TwitterHDFSSink

Content:

Functionality

com.telefonica.iot.cygnus.sinks.TwitterHDFSSink, or simply TwitterHDFSSink is a sink designed to persist tweets data events within a HDFS deployment. The data is provided by Twitter.

Tweets are always transformed into internal Flume events at twitter agent source. In the end, the information within these Flume events must be mapped into specific HDFS data structures at the Twitter agent sinks.

Next sections will explain this in detail.

Top

Mapping Twitter events to flume events

Received Twitter events are transformed into Flume events (specifically TwitterEvent), independently of the final backend where it is persisted.

The body of a flume TwitterEvent is the representation of a tweet in JSON format.
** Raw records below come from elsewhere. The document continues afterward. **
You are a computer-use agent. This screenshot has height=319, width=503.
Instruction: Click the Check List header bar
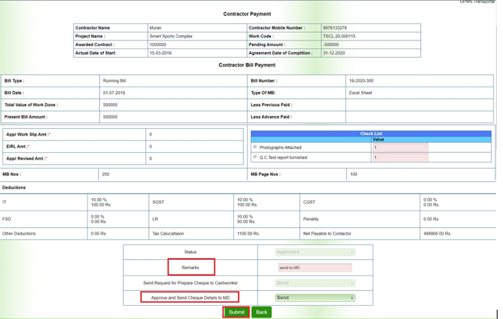tap(371, 133)
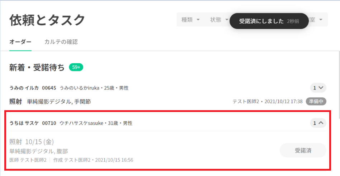The width and height of the screenshot is (340, 176).
Task: Click the 受諾済 button
Action: click(303, 150)
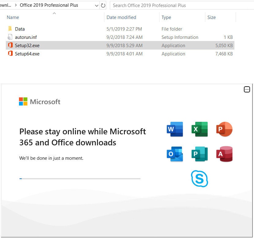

Once translated, the data (now, as a Flume event) is put into the internal channels for future consumption (see next section).

Top

Mapping Flume events to HDFS data structures

HDFS organizes the data in folders containinig big data files. Such organization is exploited by TwitterHDFSSink each time a Flume event is going to be persisted.

A file named /user/<hdfs_folder>/<hdfs_file> is created (if not existing yet), where <hdfs_folder> and <hdfs_file> are configuration parameters.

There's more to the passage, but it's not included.